The Beverly Hillbillies truck...... On episode No. 210 "The Hot Rod Truck" cousin Jethro (Max Baer) traded the old family jalopy for a new and more powerful hot rod truck (constructed from a 1925 roadster found in Arizona) equipped with a 1969 Olds 442 muscle car engine and painted candy apple red with yellow racing stripes. .......... A friend from Detroit and I delivered the "new" hot rod truck to the movie set. Was either 1966 or 1968. Green Acres and Petticoat Junction were all on the same lot.
We're confusing TV cars with movie cars here! And we're confusing flashy crap that caught everybody's eye with actual machinery! Stop and consider things for a minute -- Bullitt? It's a movie with stock showroom stuff (although admittedly the best chase sequence ever filmed). Kookie? by far the most iconic shift of what a So-Cal youngster drove. But any use of it other than cruising the parking lot? The “Dragnet” roadster? maybe the nicest roadster on all three networks, but when Sgt. Friday said, "You took a two-thousand pound weapon and hurled it at a 135-lb woman", it kinda took the edge off of the sport. My pick? the Tony LaMasa roadster featured on "Ozzie & Harriet". Now called the "Rick Nelson roadster", it was a finished piece of automotive art used as an indication of what the ideal SoCal teen drove in the 1950s. If only it were true.

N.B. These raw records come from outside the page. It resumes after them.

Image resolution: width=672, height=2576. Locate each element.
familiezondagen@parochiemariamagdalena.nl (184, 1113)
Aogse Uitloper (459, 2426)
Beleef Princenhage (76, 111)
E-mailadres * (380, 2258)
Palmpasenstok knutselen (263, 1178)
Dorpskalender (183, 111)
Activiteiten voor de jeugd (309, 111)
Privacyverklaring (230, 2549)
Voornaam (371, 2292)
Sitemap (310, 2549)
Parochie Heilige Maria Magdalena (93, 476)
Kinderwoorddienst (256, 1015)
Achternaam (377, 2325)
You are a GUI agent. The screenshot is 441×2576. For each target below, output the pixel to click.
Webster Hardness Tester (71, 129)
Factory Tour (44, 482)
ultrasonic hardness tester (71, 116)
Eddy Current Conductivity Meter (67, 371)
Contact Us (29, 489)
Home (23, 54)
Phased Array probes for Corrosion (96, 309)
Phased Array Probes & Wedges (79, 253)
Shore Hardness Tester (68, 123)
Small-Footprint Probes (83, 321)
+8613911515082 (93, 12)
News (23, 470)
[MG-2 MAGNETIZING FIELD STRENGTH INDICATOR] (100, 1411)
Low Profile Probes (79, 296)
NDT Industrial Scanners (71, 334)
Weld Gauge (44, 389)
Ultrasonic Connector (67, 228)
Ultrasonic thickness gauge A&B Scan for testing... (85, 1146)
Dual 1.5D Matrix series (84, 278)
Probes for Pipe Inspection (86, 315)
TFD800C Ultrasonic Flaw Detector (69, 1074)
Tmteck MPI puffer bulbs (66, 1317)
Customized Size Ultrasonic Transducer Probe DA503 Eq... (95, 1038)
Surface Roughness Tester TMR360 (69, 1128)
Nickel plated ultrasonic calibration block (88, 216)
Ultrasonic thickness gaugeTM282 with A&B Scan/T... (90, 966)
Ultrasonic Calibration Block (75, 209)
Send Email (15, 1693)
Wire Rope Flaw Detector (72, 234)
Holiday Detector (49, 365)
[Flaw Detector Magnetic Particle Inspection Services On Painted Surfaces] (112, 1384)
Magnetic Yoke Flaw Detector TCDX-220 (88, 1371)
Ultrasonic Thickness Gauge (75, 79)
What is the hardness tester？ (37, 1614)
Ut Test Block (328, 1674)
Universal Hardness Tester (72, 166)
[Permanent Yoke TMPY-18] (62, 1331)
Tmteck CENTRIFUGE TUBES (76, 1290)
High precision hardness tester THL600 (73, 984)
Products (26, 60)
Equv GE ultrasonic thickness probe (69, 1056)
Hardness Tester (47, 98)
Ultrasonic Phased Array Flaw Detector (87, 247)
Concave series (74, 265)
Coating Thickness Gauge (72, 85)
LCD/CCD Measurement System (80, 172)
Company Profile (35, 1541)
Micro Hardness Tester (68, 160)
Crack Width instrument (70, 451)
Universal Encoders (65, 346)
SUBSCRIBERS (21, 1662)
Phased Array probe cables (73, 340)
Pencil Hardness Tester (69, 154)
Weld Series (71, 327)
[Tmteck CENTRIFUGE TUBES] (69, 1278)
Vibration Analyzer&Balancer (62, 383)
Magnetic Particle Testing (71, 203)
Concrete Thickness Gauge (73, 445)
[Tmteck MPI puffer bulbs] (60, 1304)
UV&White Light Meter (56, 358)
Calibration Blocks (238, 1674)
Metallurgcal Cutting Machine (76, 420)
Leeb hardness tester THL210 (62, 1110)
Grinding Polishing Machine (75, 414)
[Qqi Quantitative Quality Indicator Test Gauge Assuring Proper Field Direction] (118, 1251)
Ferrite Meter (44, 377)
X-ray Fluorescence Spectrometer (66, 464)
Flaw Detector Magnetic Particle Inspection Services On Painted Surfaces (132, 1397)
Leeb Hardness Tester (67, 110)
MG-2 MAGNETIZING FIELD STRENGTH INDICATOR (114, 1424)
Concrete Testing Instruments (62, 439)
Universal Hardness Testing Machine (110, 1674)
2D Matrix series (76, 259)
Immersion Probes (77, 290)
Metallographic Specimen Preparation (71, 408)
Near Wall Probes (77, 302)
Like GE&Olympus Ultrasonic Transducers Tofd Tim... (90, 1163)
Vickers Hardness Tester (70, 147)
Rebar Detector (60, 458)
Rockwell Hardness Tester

TV cars from my childhood, in no particular order, all of which made an impression on me. '63 split window vette from the show Stingray. Panch's Firebird from CHiPs. Knight Industries 2000, KITT, Trans Am from Knight Rider. Firebird from Rockford Files. Daisy's Jeep CJ from Duke's of Hazard. Dodge Powerwagon from Simon & Simon. Ferrari from Miami Vice, even if it was really a vette. BJ's and Hammers trucks from BJ and the Bear. Ford PU from Sanford and Son. Coyote from McGiver. Music video honorable mentions ZZtop Eliminator Ford 3 window. Sammy Hagar's I can't drive 55, Ferrari.
i liked the car sly stalone drove in in that movie cobra and the fury in christine and the ghost busters wagon
Coyote from McGiver. Mac Gyver drove a jeep. Hardcastle and Mc Cormack had the coyote. The first one, the second one looked fake.
they couldnt show enough of ralphs car on happy days. the car from the green hornet was pretty nice too. but who knows, im still a kid.
Killing time here, Lois Lane's Nash Rambler convertible from "Superman". The show had a deal with Nash some seasons and Chrysler during others.
damn straight, that truck ruled, every time I ride/drive an old pickup I always end up humming the S&S theme KARR was KITT's evil twin and the Vette in stingray was a 65
ELpolacko, I'm remembering the car is a cabriolet and not a roadster. I saw that episode recently and I looked closely at the car and it looked like a cabriolet. We're big Andy Griffith Show fans here at my house. We have the third season on DVD and I'm looking for the other black and white seasons. The final color season was not any good without Don Knotts.